Despite global venture capital funding cooling in the first quarter of this year, it was still the fourth-best quarter on record, according to the latest CB Insights State of Venture Capital funding report released today.
The quarterly CB Insights report found that global venture capital funding dropped to $142.9 billion in the quarter, the lowest since the same quarter of last year. The figure was down 19% from the previous quarter, the largest percentage fall since the third quarter of 2012.
The report found that 49% of all global venture capital funding was in the U.S., with a quarterly total of $71.2 billion. Though that’s a solid figure, it was a five-quarter low. U.S.-based startups drove a significant portion of the deal activity, accounting for 37% of all deals in the first quarter.
Unicorns, startups with a valuation of $1 billion or more, also declined in the quarter. In the first quarter there were 113 new unicorns globally, a five-quarter low and down from 115 in the first quarter of last year. The U.S. and Europe had the highest number of new unicorns at 67 and 20, respectively.
However, it wasn’t all bad news, as valuations on companies raising venture capital funding jumped 160% on average — a 2.6 times increase from prior financing rounds. Median valuations for early- and mid-stage deals also trended up, reaching $34 million and $343 million.
CB Insights also found that late-stage deals are dropping in value given headwinds and changing market conditions. The report noted that the global median valuation on late-stage deals dropped to $1.054 billion in the first quarter, barely above the $1 billion mark first crossed in 2021.
Similar to the first look report from PitchBook-NVCA earlier this week, CB Insights measured a 45% drop in initial public offerings and special-purpose acquisition company exits in the quarter. However, merger and acquisition deals remained elevated in the quarter, with 2,983 global deals.

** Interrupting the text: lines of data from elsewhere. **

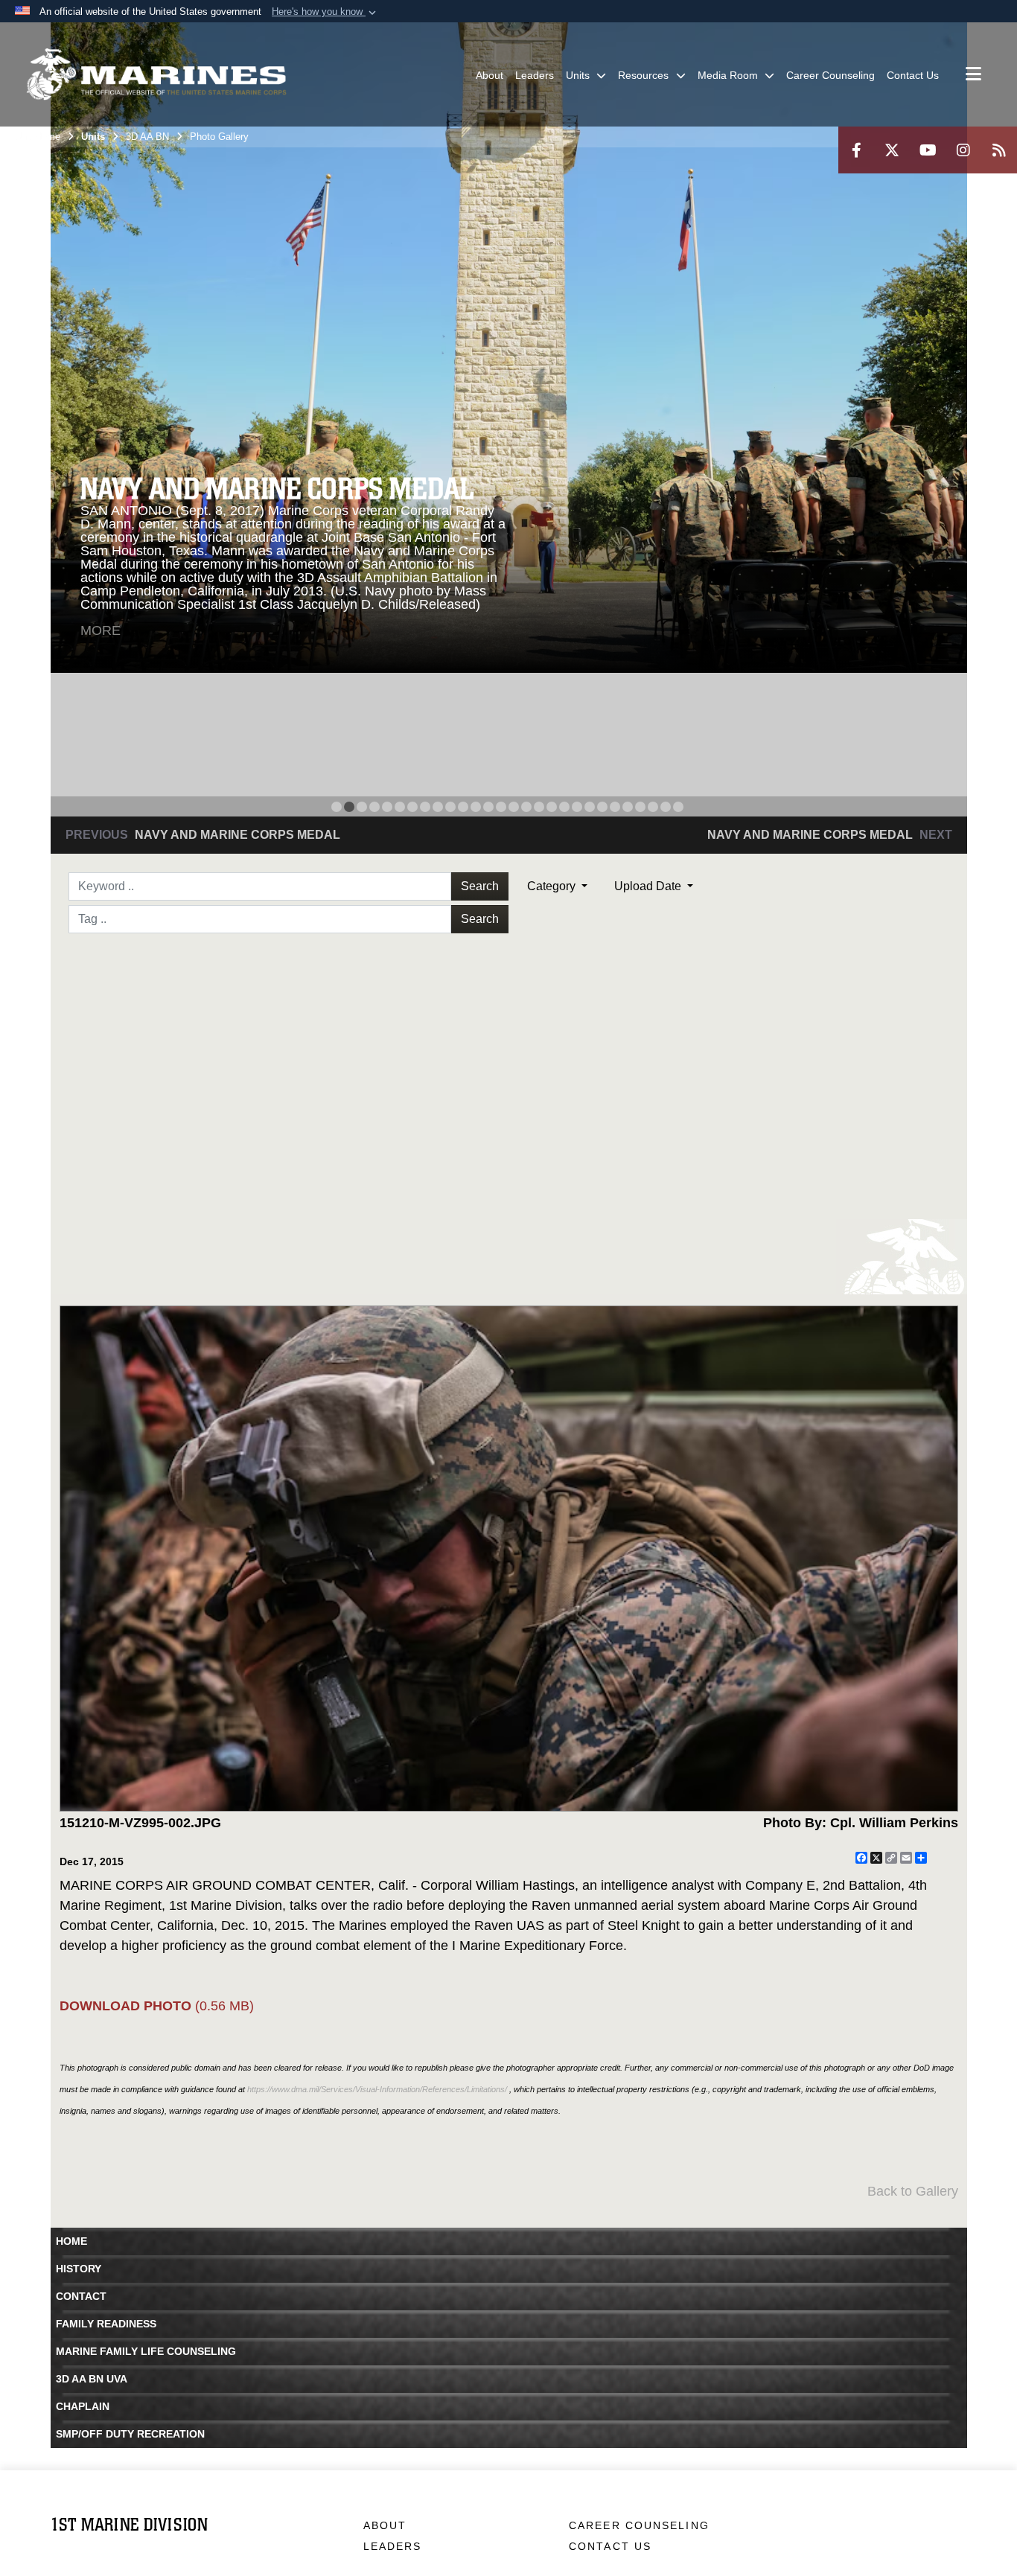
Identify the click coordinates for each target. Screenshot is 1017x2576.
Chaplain (82, 2406)
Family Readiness (106, 2324)
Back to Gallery (912, 2191)
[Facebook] (856, 150)
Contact (81, 2296)
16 (526, 807)
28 (678, 807)
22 (602, 807)
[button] (325, 11)
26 (653, 807)
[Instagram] (963, 150)
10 (450, 807)
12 (476, 807)
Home (71, 2241)
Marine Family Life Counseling (146, 2351)
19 (564, 807)
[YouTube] (928, 150)
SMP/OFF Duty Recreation (130, 2434)
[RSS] (999, 150)
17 (539, 807)
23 (615, 807)
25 (640, 807)
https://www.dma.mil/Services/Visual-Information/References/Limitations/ (377, 2089)
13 (488, 807)
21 (589, 807)
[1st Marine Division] (156, 74)
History (78, 2269)
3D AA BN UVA (91, 2379)
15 (513, 807)
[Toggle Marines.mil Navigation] (973, 75)
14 (501, 807)
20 (577, 807)
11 (463, 807)
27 (665, 807)
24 (627, 807)
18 (551, 807)
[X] (892, 150)
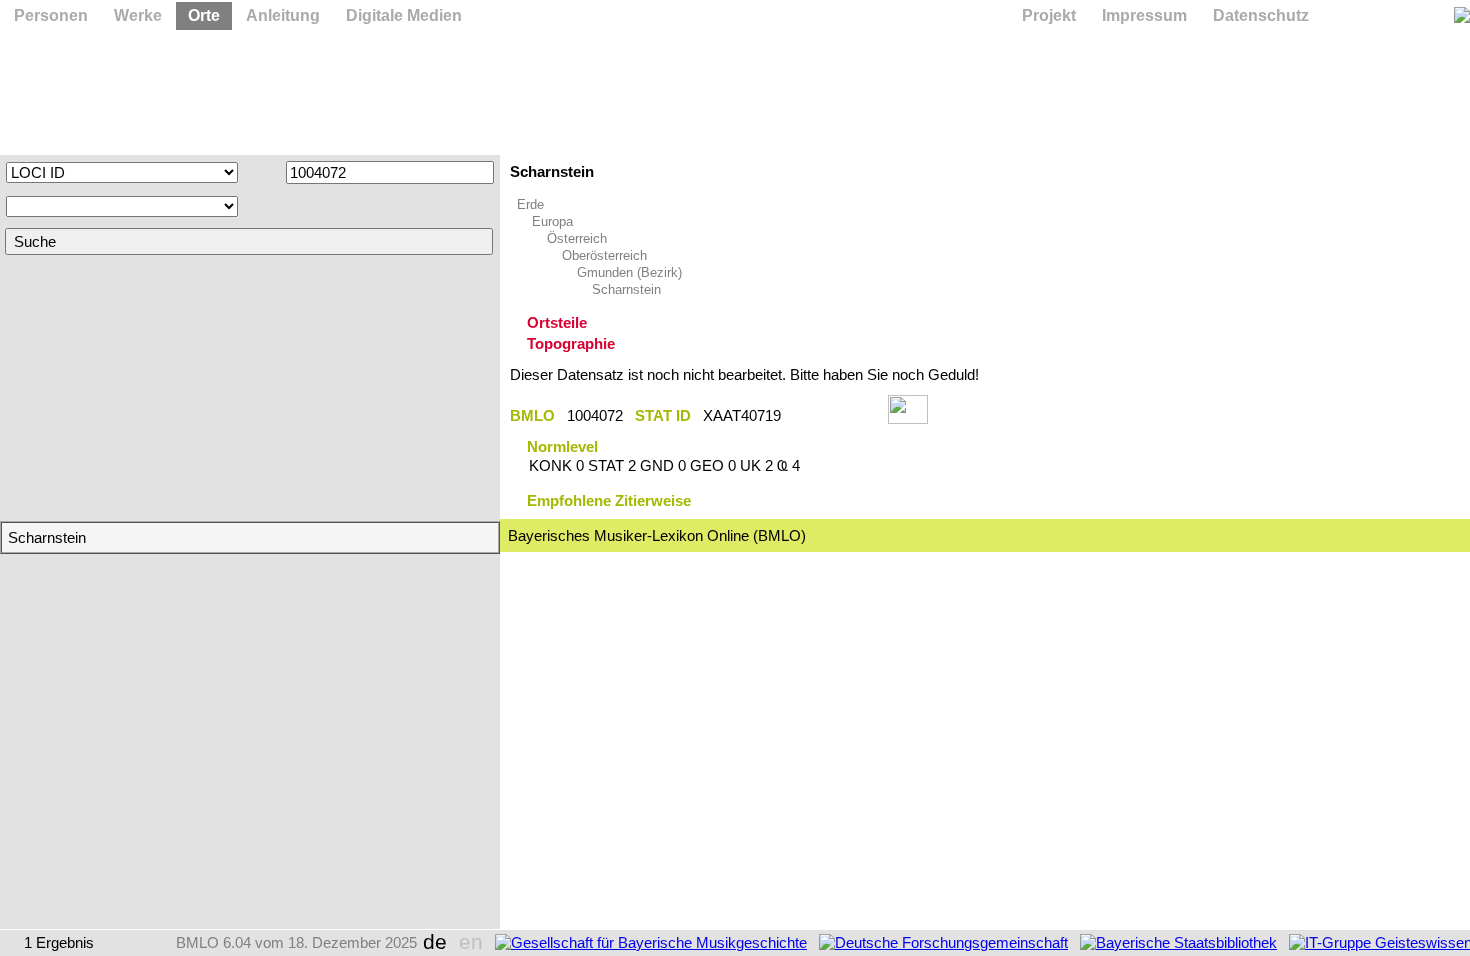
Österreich (577, 238)
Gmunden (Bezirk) (629, 272)
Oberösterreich (604, 255)
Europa (552, 221)
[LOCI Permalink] (834, 415)
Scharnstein (626, 289)
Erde (530, 204)
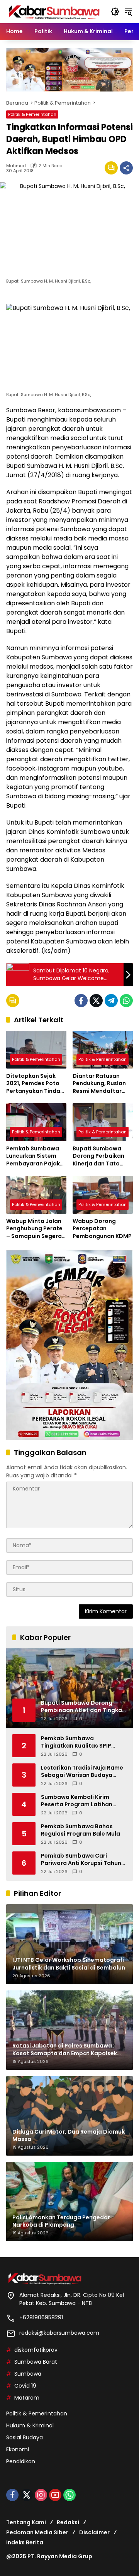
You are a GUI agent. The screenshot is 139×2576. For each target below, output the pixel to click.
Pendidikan (20, 2461)
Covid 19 (25, 2386)
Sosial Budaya (24, 2437)
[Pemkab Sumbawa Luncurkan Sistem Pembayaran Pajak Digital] (36, 1122)
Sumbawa (27, 2374)
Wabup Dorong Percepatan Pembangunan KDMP (102, 1229)
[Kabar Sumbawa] (54, 11)
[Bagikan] (126, 167)
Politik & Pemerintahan (32, 114)
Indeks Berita (24, 2542)
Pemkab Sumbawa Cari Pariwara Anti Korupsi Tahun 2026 (81, 1859)
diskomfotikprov (36, 2350)
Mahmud (16, 166)
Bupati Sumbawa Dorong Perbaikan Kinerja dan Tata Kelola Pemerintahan (102, 1156)
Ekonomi (17, 2449)
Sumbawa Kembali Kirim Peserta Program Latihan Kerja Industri (76, 1801)
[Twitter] (96, 1000)
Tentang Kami (26, 2522)
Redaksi (68, 2522)
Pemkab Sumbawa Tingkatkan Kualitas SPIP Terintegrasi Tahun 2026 (76, 1742)
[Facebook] (81, 1000)
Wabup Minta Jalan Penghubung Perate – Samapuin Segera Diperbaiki (34, 1229)
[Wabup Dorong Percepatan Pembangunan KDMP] (103, 1195)
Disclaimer (94, 2532)
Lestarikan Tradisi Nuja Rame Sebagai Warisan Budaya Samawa (82, 1771)
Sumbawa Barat (35, 2362)
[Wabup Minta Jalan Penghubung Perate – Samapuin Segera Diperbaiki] (36, 1195)
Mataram (26, 2398)
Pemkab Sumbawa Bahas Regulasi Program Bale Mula (80, 1830)
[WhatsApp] (126, 1000)
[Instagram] (41, 2495)
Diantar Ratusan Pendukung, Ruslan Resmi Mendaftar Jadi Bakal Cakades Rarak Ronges (101, 1083)
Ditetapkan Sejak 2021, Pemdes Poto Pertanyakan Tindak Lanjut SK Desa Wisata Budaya (34, 1083)
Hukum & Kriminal (30, 2425)
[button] (115, 11)
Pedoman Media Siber (37, 2532)
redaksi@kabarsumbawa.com (59, 2333)
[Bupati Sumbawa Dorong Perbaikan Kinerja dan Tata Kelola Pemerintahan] (103, 1122)
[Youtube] (55, 2495)
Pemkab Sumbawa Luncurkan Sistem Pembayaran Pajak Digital (33, 1156)
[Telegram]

Asia led IPOs in the quarter with 91, more than any other region. Asia-based companies accounted for nine out of the top 10 IPOs in the first quarter, including eight mainland China-based companies.
So-called megarounds of $100 million or more fell 30% in the quarter. That said, they still accounted for just over half of all venture capital deals in the first quarter, even if that was down from 59% in the previous quarter.
Tiger Global Management was the top investor in the quarter, investing in 120 companies, followed by Gaingels at 96 and Global Founders Capital at 77.